- **GIVEN EXERCISE**:
Copy out the records below, swapping each "Instruction" for "Command" and changing nothing else.
[RAW DATA start]
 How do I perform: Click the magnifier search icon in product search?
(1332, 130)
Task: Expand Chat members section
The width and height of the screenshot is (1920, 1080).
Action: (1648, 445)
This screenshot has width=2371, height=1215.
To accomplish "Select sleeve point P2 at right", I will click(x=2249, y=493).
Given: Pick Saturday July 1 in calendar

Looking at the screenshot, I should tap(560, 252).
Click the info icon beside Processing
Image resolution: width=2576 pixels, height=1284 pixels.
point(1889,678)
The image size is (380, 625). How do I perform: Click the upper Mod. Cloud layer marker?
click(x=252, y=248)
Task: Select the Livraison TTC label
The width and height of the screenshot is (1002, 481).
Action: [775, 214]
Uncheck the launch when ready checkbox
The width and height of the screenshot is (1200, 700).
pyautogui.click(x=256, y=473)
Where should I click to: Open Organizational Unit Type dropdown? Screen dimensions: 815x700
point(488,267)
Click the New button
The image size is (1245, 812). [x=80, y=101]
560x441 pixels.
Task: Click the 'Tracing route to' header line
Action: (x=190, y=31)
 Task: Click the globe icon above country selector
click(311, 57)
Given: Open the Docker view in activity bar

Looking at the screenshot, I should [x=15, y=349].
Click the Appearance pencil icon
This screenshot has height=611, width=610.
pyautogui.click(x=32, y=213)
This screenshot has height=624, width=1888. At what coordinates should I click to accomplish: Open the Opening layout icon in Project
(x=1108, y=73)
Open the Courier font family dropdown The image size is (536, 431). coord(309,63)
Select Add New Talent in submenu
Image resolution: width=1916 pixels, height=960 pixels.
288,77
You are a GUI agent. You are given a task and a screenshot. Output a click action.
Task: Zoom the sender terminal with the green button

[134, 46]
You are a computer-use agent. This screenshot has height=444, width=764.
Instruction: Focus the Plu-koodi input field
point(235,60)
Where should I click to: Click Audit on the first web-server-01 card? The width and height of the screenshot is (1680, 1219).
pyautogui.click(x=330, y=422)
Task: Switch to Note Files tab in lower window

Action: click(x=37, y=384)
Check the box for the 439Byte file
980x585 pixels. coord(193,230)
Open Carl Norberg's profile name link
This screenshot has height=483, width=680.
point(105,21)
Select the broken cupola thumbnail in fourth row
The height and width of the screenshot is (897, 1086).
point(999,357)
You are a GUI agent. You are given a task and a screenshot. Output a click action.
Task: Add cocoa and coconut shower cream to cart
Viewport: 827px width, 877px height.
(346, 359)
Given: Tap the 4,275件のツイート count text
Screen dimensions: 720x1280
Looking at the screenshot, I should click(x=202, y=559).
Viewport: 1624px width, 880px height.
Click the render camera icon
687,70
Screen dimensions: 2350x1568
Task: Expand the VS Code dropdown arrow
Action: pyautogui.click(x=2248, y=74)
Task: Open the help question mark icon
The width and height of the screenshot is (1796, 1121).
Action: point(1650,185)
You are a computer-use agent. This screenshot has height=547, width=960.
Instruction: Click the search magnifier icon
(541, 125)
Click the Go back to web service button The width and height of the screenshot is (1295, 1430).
[RAW DATA end]
- **FINAL ANSWER**:
 How do I perform: Click the magnifier search icon in product search?
(1332, 130)
Task: Expand Chat members section
The width and height of the screenshot is (1920, 1080).
Action: (1648, 445)
This screenshot has width=2371, height=1215.
To accomplish "Select sleeve point P2 at right", I will click(x=2249, y=493).
Given: Pick Saturday July 1 in calendar

Looking at the screenshot, I should tap(560, 252).
Click the info icon beside Processing
Image resolution: width=2576 pixels, height=1284 pixels.
point(1889,678)
The image size is (380, 625). How do I perform: Click the upper Mod. Cloud layer marker?
click(x=252, y=248)
Task: Select the Livraison TTC label
The width and height of the screenshot is (1002, 481).
Action: [775, 214]
Uncheck the launch when ready checkbox
The width and height of the screenshot is (1200, 700).
pyautogui.click(x=256, y=473)
Where should I click to: Open Organizational Unit Type dropdown? Screen dimensions: 815x700
point(488,267)
Click the New button
The image size is (1245, 812). [x=80, y=101]
560x441 pixels.
Task: Click the 'Tracing route to' header line
Action: (x=190, y=31)
 Task: Click the globe icon above country selector
click(311, 57)
Given: Open the Docker view in activity bar

Looking at the screenshot, I should [x=15, y=349].
Click the Appearance pencil icon
This screenshot has height=611, width=610.
pyautogui.click(x=32, y=213)
This screenshot has height=624, width=1888. At what coordinates should I click to accomplish: Open the Opening layout icon in Project
(x=1108, y=73)
Open the Courier font family dropdown The image size is (536, 431). coord(309,63)
Select Add New Talent in submenu
Image resolution: width=1916 pixels, height=960 pixels.
288,77
You are a GUI agent. You are given a task and a screenshot. Output a click action.
Task: Zoom the sender terminal with the green button

[134, 46]
You are a computer-use agent. This screenshot has height=444, width=764.
Command: Focus the Plu-koodi input field
point(235,60)
Where should I click to: Click Audit on the first web-server-01 card? The width and height of the screenshot is (1680, 1219).
pyautogui.click(x=330, y=422)
Task: Switch to Note Files tab in lower window

Action: click(x=37, y=384)
Check the box for the 439Byte file
980x585 pixels. coord(193,230)
Open Carl Norberg's profile name link
This screenshot has height=483, width=680.
point(105,21)
Select the broken cupola thumbnail in fourth row
The height and width of the screenshot is (897, 1086).
point(999,357)
You are a GUI agent. You are given a task and a screenshot. Output a click action.
Task: Add cocoa and coconut shower cream to cart
Viewport: 827px width, 877px height.
(346, 359)
Given: Tap the 4,275件のツイート count text
Screen dimensions: 720x1280
Looking at the screenshot, I should click(x=202, y=559).
Viewport: 1624px width, 880px height.
Click the render camera icon
687,70
Screen dimensions: 2350x1568
Task: Expand the VS Code dropdown arrow
Action: pyautogui.click(x=2248, y=74)
Task: Open the help question mark icon
The width and height of the screenshot is (1796, 1121).
Action: point(1650,185)
You are a computer-use agent. This screenshot has height=547, width=960.
Command: Click the search magnifier icon
(541, 125)
Click the Go back to web service button The width and height of the screenshot is (1295, 1430).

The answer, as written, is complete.